If we’re kicking around fundraising suggestions, I think giving individuals on this forum a donator/donator tier title or icon would be neat. Kind of like in Twitch chat. A nice way for individuals to show gratitude outside of the “Praise” category.
Hi, @stevenzhu. Yes, this doesn’t conflict with that mission statement. The amount can be zero; therefore, certs are still free. What this really is is a convenient way to make a donation and help circulate a cultural expectation around donating (especially for organizations that can obviously pay something).
I don’t know enough about CA/B forum rules to evaluate your statement about that. I assume that the rules are there for a reason and can be changed or clarified if the rulemaking body chooses to do so.
“The process could generate a unique URL on the LetsEncrypt web site. Handle payment there, then give user a unique token to feed into the cert (re)generation UI. User chooses how many cert renewals to divide the amount across.”
Even in the certificate details display? Sure, they aren't going to show it in the browser bar, but I'd think it would be easy enough to show it in the details. Of course, that means pretty much nobody's going to see it...
Yes – this isn’t something that would be in the browser bar. This information is only displayed when someone chooses to go looking at cert details (as per my original post).
So, to be clear, this is how it would look (unless you convinced Apple, Microsoft, Google, Mozilla to all implement a new parser for this new vanity certificate extension so that it would have a proper title and description).
I don't think that's particularly appealing to anybody. And every extension you handle is a potential security risk (phishing if it allows arbitrary text, or the possibility to crash/exploit the browser's parsing code). And it bloats the certificate size.
Wow, @kfogel, thanks so much for your support. It means A LOT and this idea is so much fun!
I’m Jenessa, I’m on the fundraising team at Let’s Encrypt.
I think just reiterating a lot of what was already said on this thread - that would be a potentially really big undertaking! And while this whole awesome free, non-profit certificate authority is a HUGE undertaking, I think this would add another whole step into our automation and ease-of-use that’s not currently there.
That being said… I’m super excited for some of the things we are doing with our sponsorship program that I can’t wait to share with you all in the coming days! While not EXACTLY like this, it’s pretty cool.
Also - one really neat thing that I (personally) would love to see more implementations of Let’s Encrypt do (like Web hosters, for example) is similar to what Netlify does: https://twitter.com/edm00se/status/1169271950725779461 It points back to us as a certificate authority to folx using our certificates in a very easy way!
But really, thank you for this post and the idea. We love it when our community and users give back to Let’s Encrypt, which can always be done here: https://letsencrypt.org/donate/
Hi, @jple. Thanks for your reply. That makes sense – this might just be too much effort to be worth it; that’s not for me to decide, since I wasn’t supplying a patch or anything :-).

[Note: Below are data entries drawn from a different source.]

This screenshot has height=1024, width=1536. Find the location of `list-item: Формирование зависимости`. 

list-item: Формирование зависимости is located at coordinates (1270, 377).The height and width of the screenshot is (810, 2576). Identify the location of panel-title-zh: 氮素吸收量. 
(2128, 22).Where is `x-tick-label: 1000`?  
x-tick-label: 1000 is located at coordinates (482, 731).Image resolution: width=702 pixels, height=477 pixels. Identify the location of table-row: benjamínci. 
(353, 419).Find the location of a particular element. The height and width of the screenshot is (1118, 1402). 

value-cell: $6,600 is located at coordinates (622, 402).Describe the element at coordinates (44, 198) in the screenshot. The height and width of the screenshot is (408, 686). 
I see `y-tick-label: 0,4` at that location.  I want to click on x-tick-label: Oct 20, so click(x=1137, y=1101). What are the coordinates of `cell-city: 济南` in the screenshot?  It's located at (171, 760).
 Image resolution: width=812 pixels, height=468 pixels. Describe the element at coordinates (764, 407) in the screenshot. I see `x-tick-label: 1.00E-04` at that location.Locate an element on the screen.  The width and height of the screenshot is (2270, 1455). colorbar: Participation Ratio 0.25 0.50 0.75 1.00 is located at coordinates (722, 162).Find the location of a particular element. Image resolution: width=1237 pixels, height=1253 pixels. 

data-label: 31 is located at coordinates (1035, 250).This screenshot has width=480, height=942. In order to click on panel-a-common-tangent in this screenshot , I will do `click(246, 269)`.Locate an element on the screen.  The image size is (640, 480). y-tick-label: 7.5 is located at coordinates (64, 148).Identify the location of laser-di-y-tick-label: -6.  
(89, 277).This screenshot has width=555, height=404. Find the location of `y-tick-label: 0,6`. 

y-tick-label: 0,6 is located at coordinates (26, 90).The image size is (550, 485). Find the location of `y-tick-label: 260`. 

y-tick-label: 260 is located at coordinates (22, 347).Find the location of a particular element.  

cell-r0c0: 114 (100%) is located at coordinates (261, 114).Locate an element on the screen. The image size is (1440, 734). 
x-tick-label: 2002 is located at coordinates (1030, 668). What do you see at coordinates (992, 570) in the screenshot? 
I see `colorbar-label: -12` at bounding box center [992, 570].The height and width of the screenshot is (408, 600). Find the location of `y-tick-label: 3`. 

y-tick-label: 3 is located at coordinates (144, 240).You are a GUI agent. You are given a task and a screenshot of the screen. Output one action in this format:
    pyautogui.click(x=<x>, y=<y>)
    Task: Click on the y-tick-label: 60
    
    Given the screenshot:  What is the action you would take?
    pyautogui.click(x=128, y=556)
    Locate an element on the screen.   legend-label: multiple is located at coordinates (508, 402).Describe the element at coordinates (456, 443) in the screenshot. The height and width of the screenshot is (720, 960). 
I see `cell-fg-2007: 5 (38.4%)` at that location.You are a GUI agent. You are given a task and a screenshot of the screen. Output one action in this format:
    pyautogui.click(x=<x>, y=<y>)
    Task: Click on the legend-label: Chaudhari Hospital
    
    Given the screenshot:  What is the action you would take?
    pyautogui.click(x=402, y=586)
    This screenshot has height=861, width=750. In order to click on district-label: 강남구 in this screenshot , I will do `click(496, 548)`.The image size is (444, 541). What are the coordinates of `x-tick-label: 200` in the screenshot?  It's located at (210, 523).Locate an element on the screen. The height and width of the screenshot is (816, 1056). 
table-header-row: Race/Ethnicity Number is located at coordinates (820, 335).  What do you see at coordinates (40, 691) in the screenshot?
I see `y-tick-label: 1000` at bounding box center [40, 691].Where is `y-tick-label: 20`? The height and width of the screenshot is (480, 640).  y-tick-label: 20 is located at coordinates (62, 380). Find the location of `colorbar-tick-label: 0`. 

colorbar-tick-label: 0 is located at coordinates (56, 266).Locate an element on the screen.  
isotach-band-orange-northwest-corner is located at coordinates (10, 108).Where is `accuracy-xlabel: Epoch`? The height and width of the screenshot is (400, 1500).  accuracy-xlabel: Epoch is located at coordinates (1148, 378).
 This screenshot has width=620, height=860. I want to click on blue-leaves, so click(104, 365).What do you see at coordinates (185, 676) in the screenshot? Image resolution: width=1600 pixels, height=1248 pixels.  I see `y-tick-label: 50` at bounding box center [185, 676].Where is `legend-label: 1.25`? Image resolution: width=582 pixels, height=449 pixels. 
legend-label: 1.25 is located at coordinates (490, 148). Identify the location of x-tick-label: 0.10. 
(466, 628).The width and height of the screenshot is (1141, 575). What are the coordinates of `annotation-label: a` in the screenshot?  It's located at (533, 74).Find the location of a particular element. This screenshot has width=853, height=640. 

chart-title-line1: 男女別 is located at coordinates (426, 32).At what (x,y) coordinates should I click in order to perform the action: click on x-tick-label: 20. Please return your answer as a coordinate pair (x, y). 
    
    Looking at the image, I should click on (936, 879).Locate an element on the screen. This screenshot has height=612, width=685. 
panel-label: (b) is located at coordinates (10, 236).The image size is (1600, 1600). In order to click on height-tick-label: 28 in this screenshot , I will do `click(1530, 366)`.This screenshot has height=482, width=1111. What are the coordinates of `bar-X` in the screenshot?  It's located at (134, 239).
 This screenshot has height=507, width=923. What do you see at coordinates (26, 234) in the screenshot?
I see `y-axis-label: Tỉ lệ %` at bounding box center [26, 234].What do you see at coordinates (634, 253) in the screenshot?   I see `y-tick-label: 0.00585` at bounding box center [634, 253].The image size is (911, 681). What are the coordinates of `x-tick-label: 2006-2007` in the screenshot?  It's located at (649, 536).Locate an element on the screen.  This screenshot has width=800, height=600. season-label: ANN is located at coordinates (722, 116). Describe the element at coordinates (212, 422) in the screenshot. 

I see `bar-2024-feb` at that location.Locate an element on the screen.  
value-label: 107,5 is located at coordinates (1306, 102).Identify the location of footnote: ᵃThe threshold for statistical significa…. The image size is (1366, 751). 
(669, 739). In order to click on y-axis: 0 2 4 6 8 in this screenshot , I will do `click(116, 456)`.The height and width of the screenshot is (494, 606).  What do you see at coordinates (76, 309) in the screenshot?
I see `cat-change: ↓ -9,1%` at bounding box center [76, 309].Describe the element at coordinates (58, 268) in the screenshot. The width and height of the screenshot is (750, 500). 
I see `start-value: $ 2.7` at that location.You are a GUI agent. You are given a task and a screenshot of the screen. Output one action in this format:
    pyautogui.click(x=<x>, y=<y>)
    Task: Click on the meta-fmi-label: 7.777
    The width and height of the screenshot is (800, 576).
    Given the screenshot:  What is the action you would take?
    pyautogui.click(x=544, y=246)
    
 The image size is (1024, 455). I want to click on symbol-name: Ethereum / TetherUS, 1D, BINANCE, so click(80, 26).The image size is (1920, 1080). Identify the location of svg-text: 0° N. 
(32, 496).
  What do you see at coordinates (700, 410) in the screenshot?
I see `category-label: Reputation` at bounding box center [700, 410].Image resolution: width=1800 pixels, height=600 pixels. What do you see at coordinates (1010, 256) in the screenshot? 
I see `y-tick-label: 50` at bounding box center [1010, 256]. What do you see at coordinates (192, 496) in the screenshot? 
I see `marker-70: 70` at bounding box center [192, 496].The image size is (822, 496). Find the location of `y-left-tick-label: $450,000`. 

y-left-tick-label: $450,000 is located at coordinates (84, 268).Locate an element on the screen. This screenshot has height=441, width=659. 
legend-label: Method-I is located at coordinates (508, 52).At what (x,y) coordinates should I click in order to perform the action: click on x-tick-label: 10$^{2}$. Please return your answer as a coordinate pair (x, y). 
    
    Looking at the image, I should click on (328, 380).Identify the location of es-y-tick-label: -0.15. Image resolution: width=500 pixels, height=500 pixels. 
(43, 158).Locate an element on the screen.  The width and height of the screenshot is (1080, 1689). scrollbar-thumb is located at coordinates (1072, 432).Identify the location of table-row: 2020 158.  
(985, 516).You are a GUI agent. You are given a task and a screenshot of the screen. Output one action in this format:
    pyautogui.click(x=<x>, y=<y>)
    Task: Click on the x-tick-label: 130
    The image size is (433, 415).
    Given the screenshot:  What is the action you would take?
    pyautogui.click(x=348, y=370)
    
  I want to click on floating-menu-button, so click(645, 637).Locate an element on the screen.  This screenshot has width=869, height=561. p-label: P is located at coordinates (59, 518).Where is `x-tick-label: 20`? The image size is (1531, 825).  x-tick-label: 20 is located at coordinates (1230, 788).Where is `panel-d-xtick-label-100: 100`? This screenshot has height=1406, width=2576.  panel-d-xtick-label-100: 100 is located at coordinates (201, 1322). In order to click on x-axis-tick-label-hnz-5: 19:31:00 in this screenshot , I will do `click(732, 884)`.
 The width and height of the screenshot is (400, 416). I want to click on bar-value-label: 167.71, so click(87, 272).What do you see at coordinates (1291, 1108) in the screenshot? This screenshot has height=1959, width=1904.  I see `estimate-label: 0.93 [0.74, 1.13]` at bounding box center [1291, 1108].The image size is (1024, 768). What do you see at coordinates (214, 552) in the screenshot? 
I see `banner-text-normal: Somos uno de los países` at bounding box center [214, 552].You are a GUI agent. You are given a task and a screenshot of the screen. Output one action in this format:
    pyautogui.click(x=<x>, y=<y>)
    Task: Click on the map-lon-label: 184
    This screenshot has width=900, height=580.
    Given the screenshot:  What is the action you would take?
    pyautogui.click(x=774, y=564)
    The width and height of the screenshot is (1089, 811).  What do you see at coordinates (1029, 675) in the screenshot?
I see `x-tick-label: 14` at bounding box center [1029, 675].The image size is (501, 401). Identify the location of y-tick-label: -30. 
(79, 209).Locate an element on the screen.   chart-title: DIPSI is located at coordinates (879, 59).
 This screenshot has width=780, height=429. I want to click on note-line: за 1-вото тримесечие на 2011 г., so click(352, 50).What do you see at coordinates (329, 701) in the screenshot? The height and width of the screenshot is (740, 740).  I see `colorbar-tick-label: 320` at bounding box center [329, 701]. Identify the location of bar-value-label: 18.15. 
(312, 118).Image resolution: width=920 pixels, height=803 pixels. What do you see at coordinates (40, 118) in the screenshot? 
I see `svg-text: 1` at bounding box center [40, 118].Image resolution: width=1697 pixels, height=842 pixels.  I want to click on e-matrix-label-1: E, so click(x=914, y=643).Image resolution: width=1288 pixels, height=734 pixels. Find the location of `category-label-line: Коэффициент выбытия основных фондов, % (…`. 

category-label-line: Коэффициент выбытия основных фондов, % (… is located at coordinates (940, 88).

Responding to @_az: Well, the real benefit comes, I think, not when an individual browser user clicks on the green lock icon to see cert details, but in the fact that donor status would now be conveniently and parseably available (it could be scanned for, parsed by browser extensions, etc). In other words, it’s a technical hook that potentially enables a reconfiguration of cultural expectations/norms – hopefully leading to more money for LetsEncrypt. But again, I can’t really argue with @jple that it’s probably too big an effort to take on.
Meanhile, the Netlify thing she pointed to is indeed very exciting, and will probably have a greater effect than this idea would have, considering that that’s the kind of interface through which most people (I’m guessing) get their certs these days.